→ **WHAT YOU SHOULD DO**: Reproduce the lines verbatim, beginning at the line that contains "You are a computer-use agent. Screen dimensions: 2000x1688" and ending after the line that contains "click(x=32, y=582)".

## START DATASET RECORDS

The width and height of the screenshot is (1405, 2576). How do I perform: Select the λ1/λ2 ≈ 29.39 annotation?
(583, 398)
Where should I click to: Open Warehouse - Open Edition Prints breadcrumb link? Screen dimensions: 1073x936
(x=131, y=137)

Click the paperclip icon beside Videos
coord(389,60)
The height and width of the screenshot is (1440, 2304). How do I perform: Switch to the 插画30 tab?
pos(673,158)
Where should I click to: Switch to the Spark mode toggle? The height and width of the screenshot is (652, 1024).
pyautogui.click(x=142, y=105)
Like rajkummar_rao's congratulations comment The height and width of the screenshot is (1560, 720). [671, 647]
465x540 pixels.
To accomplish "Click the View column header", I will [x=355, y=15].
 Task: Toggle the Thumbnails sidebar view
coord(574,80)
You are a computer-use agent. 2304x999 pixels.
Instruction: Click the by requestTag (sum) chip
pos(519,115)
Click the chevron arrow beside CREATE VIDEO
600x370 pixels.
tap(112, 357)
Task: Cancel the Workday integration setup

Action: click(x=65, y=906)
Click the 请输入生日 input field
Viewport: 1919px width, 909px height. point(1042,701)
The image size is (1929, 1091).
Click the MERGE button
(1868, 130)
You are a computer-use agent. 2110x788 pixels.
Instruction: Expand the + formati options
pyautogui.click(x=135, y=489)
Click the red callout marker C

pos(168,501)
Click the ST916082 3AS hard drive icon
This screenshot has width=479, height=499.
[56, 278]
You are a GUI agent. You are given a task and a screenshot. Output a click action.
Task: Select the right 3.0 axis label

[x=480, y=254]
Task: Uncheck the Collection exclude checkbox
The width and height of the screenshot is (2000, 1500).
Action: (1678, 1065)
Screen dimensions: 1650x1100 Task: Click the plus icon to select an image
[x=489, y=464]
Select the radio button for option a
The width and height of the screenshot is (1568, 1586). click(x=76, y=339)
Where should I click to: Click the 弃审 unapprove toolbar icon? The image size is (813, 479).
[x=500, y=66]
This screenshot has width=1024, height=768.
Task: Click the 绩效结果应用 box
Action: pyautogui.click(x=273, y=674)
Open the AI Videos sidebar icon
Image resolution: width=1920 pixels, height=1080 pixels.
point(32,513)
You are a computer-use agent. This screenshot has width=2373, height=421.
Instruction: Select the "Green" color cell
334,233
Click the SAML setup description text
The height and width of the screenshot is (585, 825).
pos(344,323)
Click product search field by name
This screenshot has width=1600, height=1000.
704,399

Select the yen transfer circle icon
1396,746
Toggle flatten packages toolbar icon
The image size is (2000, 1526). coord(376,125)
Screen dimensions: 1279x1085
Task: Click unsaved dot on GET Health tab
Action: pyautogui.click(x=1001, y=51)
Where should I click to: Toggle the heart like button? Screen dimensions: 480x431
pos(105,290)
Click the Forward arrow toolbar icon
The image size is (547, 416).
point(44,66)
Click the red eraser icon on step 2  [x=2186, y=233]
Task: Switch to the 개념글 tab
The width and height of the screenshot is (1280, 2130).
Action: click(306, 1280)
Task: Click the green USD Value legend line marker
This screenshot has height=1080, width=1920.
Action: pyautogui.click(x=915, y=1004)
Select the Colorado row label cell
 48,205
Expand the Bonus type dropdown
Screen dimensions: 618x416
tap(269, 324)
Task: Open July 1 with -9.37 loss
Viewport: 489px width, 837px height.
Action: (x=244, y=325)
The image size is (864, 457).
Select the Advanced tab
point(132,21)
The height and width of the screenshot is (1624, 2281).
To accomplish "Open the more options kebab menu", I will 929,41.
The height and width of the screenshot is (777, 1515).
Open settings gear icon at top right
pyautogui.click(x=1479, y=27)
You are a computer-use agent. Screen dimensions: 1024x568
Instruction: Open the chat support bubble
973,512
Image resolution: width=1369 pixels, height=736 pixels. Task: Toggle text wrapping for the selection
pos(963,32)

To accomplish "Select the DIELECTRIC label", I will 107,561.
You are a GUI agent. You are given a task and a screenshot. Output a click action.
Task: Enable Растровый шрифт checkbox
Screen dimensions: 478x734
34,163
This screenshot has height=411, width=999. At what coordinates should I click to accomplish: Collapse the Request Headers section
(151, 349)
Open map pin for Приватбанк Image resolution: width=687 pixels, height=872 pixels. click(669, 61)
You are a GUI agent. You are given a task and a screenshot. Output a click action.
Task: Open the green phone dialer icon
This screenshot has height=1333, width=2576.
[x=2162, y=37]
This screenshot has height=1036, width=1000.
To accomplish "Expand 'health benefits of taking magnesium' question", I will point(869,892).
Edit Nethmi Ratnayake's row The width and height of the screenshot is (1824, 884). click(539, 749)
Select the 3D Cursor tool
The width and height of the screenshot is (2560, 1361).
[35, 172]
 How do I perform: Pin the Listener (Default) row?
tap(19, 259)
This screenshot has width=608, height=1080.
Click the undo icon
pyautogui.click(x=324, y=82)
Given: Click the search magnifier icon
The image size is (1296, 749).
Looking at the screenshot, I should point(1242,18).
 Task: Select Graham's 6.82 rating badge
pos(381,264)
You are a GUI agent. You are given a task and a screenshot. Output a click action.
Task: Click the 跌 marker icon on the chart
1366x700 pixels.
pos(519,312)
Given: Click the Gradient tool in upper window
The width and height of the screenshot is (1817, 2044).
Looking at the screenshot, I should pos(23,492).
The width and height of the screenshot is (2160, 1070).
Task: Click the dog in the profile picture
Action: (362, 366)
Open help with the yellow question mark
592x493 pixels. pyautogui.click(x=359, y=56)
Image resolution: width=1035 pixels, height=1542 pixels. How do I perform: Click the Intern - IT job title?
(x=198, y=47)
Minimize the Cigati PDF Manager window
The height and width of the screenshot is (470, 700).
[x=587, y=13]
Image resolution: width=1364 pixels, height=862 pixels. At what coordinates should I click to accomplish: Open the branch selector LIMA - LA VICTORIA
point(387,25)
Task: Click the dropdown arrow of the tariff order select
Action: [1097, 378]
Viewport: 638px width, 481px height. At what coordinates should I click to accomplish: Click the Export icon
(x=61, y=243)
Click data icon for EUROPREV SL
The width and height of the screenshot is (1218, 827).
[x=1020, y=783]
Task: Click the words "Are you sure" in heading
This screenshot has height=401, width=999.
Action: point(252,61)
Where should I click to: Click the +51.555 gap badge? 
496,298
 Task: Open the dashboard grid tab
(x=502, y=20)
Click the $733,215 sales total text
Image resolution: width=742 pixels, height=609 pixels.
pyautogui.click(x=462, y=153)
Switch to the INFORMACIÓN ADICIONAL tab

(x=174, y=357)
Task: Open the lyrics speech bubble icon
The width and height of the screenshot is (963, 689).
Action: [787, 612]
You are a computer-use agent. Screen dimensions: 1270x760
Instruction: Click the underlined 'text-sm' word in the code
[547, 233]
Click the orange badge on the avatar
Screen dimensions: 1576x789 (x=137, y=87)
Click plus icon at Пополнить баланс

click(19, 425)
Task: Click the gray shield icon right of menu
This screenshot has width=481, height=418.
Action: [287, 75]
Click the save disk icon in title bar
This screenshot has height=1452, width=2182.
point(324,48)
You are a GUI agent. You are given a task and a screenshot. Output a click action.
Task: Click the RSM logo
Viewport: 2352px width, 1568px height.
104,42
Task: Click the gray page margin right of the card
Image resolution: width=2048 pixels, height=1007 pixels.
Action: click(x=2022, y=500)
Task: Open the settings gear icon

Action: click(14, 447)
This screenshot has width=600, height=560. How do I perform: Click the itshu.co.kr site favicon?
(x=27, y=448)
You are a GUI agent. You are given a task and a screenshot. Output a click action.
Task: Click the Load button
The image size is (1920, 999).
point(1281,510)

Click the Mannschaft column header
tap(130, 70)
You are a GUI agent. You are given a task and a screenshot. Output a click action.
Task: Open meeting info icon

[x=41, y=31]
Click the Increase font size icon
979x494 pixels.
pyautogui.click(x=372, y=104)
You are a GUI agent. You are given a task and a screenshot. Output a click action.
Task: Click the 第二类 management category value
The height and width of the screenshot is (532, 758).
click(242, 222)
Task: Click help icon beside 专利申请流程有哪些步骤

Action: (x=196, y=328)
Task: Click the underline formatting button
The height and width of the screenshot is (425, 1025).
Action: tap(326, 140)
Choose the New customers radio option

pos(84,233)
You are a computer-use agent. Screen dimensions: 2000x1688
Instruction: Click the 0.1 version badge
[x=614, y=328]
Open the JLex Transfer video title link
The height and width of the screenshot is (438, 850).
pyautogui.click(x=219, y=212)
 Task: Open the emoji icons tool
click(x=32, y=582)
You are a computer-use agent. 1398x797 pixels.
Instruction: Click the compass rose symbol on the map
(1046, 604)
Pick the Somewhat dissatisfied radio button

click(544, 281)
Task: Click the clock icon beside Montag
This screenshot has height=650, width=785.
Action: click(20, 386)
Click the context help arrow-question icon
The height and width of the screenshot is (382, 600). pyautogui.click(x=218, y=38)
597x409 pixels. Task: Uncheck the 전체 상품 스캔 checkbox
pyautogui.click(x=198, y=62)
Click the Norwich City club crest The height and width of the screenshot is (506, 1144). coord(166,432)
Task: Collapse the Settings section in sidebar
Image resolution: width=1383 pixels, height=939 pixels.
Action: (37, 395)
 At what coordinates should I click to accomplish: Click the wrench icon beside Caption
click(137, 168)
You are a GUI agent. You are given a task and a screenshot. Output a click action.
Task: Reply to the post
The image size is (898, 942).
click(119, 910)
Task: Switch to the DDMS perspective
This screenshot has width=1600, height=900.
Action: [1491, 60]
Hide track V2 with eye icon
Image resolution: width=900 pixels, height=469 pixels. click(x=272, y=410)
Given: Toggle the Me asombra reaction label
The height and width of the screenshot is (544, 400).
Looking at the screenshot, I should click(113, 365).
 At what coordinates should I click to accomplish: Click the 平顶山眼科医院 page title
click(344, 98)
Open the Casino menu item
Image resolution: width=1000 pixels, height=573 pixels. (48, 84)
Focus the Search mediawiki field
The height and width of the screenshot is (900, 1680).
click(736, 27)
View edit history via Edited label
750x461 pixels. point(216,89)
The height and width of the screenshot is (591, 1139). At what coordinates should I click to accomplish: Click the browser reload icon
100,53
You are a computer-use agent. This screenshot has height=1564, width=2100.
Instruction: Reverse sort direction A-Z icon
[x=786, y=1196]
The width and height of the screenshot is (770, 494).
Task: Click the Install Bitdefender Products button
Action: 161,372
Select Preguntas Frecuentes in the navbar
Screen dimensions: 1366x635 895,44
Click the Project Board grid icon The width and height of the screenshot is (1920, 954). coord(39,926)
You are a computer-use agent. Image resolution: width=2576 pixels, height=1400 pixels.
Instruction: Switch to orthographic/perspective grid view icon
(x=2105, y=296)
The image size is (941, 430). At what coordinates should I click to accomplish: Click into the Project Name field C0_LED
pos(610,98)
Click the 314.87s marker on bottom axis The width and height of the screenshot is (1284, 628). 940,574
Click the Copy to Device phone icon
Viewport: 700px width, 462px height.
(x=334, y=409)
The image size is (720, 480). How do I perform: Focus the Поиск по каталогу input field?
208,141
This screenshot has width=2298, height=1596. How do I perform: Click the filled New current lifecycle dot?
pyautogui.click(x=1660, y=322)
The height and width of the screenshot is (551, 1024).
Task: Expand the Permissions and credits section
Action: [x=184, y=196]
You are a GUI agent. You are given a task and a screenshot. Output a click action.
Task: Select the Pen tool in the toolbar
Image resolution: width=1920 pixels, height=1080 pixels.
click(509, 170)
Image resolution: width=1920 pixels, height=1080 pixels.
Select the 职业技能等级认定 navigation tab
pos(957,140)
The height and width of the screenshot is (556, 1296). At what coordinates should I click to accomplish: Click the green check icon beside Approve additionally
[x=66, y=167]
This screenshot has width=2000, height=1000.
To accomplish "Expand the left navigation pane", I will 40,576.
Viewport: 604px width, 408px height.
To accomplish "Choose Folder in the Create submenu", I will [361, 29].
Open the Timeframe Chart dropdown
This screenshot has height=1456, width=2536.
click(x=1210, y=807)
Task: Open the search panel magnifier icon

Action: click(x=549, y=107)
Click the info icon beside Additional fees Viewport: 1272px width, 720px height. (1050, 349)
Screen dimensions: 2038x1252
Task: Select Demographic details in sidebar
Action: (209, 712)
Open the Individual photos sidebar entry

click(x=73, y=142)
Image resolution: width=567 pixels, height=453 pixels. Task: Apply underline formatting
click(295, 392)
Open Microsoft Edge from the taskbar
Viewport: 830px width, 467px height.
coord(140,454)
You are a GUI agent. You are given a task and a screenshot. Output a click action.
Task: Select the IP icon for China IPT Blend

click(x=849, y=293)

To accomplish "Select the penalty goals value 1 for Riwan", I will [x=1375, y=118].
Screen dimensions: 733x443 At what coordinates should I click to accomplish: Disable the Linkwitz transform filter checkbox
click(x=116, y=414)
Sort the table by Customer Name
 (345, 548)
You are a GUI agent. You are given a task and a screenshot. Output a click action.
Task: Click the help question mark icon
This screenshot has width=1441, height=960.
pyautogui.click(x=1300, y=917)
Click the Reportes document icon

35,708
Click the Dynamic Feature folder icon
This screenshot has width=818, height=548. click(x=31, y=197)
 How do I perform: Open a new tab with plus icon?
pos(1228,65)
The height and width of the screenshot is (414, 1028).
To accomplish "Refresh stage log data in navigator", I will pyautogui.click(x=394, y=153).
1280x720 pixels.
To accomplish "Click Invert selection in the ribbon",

## END DATASET RECORDS

→ **TASK ANSWER**:
You are a computer-use agent. Screen dimensions: 2000x1688
Instruction: Click the 0.1 version badge
[x=614, y=328]
Open the JLex Transfer video title link
The height and width of the screenshot is (438, 850).
pyautogui.click(x=219, y=212)
 Task: Open the emoji icons tool
click(x=32, y=582)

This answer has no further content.